キキリ・キキリ・キキリ

-北海道の昆蟲と自然-

北海道の昆虫の写真を中心に、身近な生き物や自然を紹介しています。

初秋の山歩き

2007年09月03日 | 採集記・撮影記
昨日、天気が良かったのでチョイ遠出。
夕張方面まで車を走らせてみました。




標高600mの尾根上に居ても、空は高い!あらためて秋を実感。
紅葉にはまだまだ早いが、風が吹けば半袖では寒い。

この場所、尾根上にダケカンバ、シナノキなどの巨大な立ち枯れが多数点在していた。
有名産地に何度出向いてもネキが採れない自分には、
このような場所で一日待ってみる方が性に合っているのかも・・・と思った。


さてさて、今日の目的は北限のヒメオオクワガタ。
石狩低地帯周縁の北部、あるいは東部の山地はヒメオオの国内分布の北東限。
生息密度は非常に薄いので、期待半分くらいに抑えおかないと、後でショックが大きい。




林道沿いはこんな感じ。
ヤナギ、ハンノキ、カンバなど、経験上ヒメオオの食痕が付いていた樹種は一通りチェックしてみた。
しかし、時々アカアシが見られる程度。
道南や千歳方面ならウハウハな環境なのに・・・。厳しいなぁ。
その内、雑虫撮影会になってしまった。



ベニヒカゲ[Erebia niphonica scoparia]★★

これが雑虫というと蝶屋に怒られてしまうが、「採集目的以外の虫」という意味ではこれも雑虫。
北海道産の個体で後翅表にオレンジ帯が表れたもんなら、こんなボロでもお持ち帰りするのだが、
そんなレアな個体が現れるハズがない。



アオクチブトカメムシ[Dinorhynchus dybowskyi]★★

背面は金緑色で大変綺麗なカメムシ。

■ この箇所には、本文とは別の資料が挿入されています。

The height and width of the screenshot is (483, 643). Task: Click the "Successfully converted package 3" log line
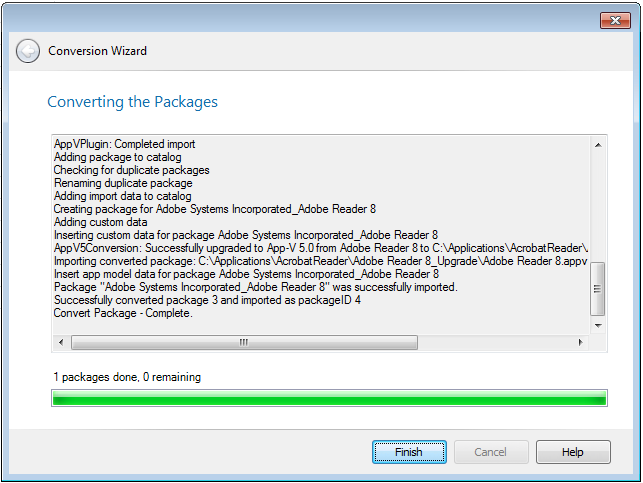pos(207,300)
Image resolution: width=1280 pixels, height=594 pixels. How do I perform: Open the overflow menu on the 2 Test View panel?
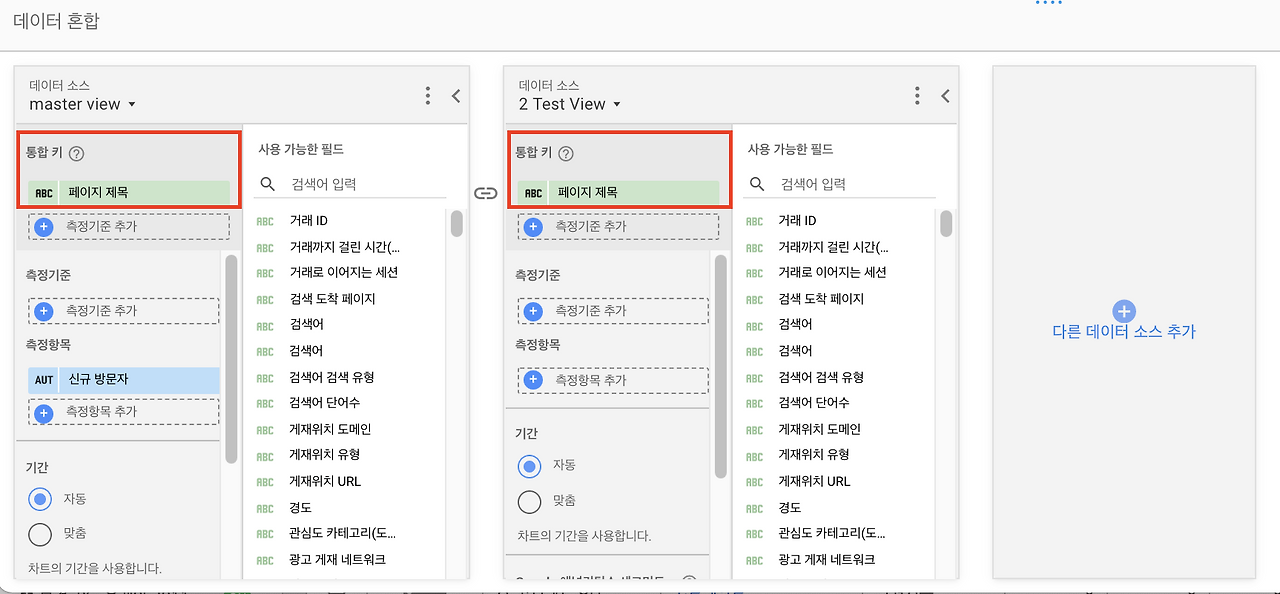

この時期、樹上で良く見られる。
脚よりも太い口吻で蛾の幼虫などを餌にしている。
こんなのに刺されたもんなら・・・。お~コワ。



ノシメトンボ[Sympetrum infuscatum]★

長距離移動する本種は、こんな山の上でもワラワラと無数に見られました。



フタスジハナカミキリ[Nakanea vicaria]★

この日のハナカミキリはこの子一匹だけ。
秋ってホント寂しいですね。


こんな調子で麓の集落まで降りて来たが、結局はヒメオオの痕跡も見つけられず
やはり、空知のヒメオオは激珍なんだろうと思う。



ヒメオオは諦め、何となく別の林道を入ってみると、大規模伐採地を発見した。
写真は撮り忘れたが、トドマツ、カラマツ、シナノキ、ミズナラ、ハルニレ、
ホオノキ、イタヤカエデ、クリ・・・。
ありとあらゆる樹木が野積みされ、このような大きな土場の数は数箇所あった。

そのうちの一つをダメもとで覗いてみたら・・・



ヒゲナガカミキリ[Monochamus grandis]★★

5頭。



センノキカミキリ[Acalolepta luxuriosa luxuriosa]★★

2頭。



シナカミキリ[Eutetrapha sedecimpunctata sedecimpunctata]★

1頭。


他にシラフヨツボシヒゲナガカミキリ1頭。


結構、ボロが多かったけど、久しぶりに大型のヒゲナガを採集した。
もし来年もこの土場があるのなら、ベストシーズンに入ってみたい。